Yea, yea, yea - Desktop Windows isn't perfect. The steaming pile that is Vista or was Windows 98 ME proves that.
But if Linux was so good (as many of you slashdotters claim) then gee, people would use it in mass - not on the fringes. You guys can't even complete against something you claim is crap using something you claim is awesome.
Really, you guys are giving away tons of stuff for FREE and you cannot gain market share? That's just pathetic.
Even in the server market where Linux actually competes with Microsoft, your spiffy free OS doesn't dominate. If it was so super awesome then MSFT wouldn't stand a chance against LAMP. The entire Internet would be run by Linux servers - it isn't.
Of course, all kinds of whining fan boys will jump in and say Microsoft isn't being fair. I love this quote from the Slashdot article:
"Once again Microsoft's monopoly means windows is swallowing up another market"
Give me a break - How can Apple have 20+% of the market and MSFT have a monopoly in desktop operating systems? How can a monopoly exist in the face of a free competing product (that would be Linux boys and girls).
Now, I like Linux - I think its super cool in the geeky I-love-cool-technology kind of way. I expect that the major contributors are supper smart developers (Linus for example). I install all the cutesy Ubuntu releases and mess around with them. Its all great fun.
But you Linux fan boys just don't get it. You don't need to build an operating system - you need to build a product that can ship to 100's of millions of people. Linux isn't that. You need one or more companies that can make sure the OEM's can successfully ship Linux on 100's of millions of computers. That doesn't exist either.
Most importantly, enough money must be made to pay all the people to make this happen. This isn't kernel developers - its all the other people (not core product developers) you need to build, ship, and service an operating system product. Those don't exist. Revenue has to come from somewhere to pay these people - if the chief product is free, then the only other place this can come from is charging for people's time - like for support. This doesn't scale - at all. Red Hat has been the working to make money off of Linux for a long time and even they are avoiding the desktop market.

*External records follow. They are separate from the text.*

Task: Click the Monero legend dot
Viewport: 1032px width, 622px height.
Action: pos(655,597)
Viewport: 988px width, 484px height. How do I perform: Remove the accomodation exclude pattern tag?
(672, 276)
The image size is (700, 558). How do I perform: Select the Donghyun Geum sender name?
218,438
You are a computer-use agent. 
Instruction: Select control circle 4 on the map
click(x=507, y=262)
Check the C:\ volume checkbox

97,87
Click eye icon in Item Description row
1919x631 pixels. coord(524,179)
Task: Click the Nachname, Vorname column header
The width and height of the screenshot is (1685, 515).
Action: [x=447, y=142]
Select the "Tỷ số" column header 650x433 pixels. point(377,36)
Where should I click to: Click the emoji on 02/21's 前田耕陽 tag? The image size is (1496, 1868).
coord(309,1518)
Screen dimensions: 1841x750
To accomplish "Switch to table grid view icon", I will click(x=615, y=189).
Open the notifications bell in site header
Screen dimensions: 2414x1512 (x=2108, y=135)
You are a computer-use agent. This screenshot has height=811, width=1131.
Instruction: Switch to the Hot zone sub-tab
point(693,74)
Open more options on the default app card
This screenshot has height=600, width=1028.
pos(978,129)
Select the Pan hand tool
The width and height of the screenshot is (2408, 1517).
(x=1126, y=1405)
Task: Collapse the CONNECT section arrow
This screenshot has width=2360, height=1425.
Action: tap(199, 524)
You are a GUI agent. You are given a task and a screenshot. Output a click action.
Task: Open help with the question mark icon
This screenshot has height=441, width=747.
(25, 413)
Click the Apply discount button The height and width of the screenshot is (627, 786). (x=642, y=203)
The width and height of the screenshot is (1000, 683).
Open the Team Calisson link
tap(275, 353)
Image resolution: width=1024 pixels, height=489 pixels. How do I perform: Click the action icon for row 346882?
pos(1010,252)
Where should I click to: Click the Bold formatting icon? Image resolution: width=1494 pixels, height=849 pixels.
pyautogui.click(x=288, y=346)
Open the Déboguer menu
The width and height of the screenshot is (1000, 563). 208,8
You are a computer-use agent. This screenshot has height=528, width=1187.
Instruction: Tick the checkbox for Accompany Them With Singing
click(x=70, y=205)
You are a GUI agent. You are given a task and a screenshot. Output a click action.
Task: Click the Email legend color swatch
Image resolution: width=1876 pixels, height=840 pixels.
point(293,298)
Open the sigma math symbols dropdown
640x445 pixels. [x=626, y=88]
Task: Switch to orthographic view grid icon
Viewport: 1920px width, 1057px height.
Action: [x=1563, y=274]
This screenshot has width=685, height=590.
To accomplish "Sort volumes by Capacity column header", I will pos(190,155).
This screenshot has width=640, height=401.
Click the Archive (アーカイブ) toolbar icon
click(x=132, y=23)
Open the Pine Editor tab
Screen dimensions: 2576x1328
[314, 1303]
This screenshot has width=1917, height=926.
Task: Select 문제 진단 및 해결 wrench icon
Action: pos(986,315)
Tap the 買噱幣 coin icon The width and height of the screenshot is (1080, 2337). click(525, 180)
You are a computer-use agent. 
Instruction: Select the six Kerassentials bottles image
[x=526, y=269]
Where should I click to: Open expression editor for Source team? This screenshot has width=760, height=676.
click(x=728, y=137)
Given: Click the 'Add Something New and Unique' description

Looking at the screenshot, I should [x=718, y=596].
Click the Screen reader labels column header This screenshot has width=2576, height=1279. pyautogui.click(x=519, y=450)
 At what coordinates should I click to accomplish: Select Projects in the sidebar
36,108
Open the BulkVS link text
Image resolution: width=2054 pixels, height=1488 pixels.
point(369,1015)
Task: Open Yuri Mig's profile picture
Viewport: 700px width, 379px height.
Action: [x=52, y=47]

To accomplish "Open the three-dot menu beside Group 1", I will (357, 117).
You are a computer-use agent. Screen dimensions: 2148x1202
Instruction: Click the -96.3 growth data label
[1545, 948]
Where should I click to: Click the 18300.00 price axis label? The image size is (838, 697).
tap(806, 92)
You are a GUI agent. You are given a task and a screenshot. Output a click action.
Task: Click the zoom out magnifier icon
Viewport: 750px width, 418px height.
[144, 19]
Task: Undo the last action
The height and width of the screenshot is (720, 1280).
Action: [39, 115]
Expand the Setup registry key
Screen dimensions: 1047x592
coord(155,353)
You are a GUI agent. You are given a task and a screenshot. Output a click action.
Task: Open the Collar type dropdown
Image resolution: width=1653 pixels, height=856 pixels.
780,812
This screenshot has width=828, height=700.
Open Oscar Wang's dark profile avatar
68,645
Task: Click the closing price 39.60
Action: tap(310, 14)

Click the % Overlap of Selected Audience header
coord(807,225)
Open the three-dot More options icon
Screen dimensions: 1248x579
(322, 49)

But most importantly, you need to build a product that people want to use. This means a few things:
- It has to be better than Windows; not as good, not sucks less. People are not going to switch from something that works to something else unless that something is way better. Guess what, your competition isn't Vista, or XP. Its Windows-7. W7 for sure doesn't suck. That's the min-bar. Since W7 will ship pretty soon, its really W7 Service Pack 1.
- The applications people will use have to be every bit as good as those on Windows. I don't think better than applies here, the constraint is a little looser. There is goodness here, like FireFox. But the 100's of millions of people using Windows don't care a bit about FOSS - they just want to read their mail, get their homework done, browse the web, fiddle with their pictures, play games, and all the gazzilion other things people want to do with their computers.
The OEM's are also key:
- The OEM's need to be able to put Linux and applications on systems easily, quickly, cheaply. There also must be an engineering staff to debug and fix problems with the system before it ships. If you think Linux is better here than Windows, you are sadly delusional. Windows is not hard for OEM's to ship (yes, it can be a pain in the ass, but its not that hard). This means that Linux has to be cheaper for OEM's to ship in terms of time to market and people's time. The fact that Linux is free and there is no OS derived revenue stream makes this all the harder.
- The OEM's cannot loose money on Linux because of support costs. Linux does not have the maturity that Windows has. People know how to make Windows work, there are tons of people that can help other people. The ability to do this is baked into windows - nobody ever has to go to the command line to do stuff, heck lots of things cannot even be done from he command line.
Ok, so know you've labeled me a Windows fan-boy. Whatever.... But I don't hate Linux - its cool as cool can be an there are some smart capable delvers working on it. But until its better than Windows, the Linux applications are really good, and the OEM's can ship it at scale, then Linux will never be anything but a curiosity on the desktop.
Also remember this; while you may hate MSFT and believe they suck. They also have a lot of really smart people, a really, really mature core OS, and most of all, a big fat revenue stream. They are not going to sit still. So, shoot ahead of the duck.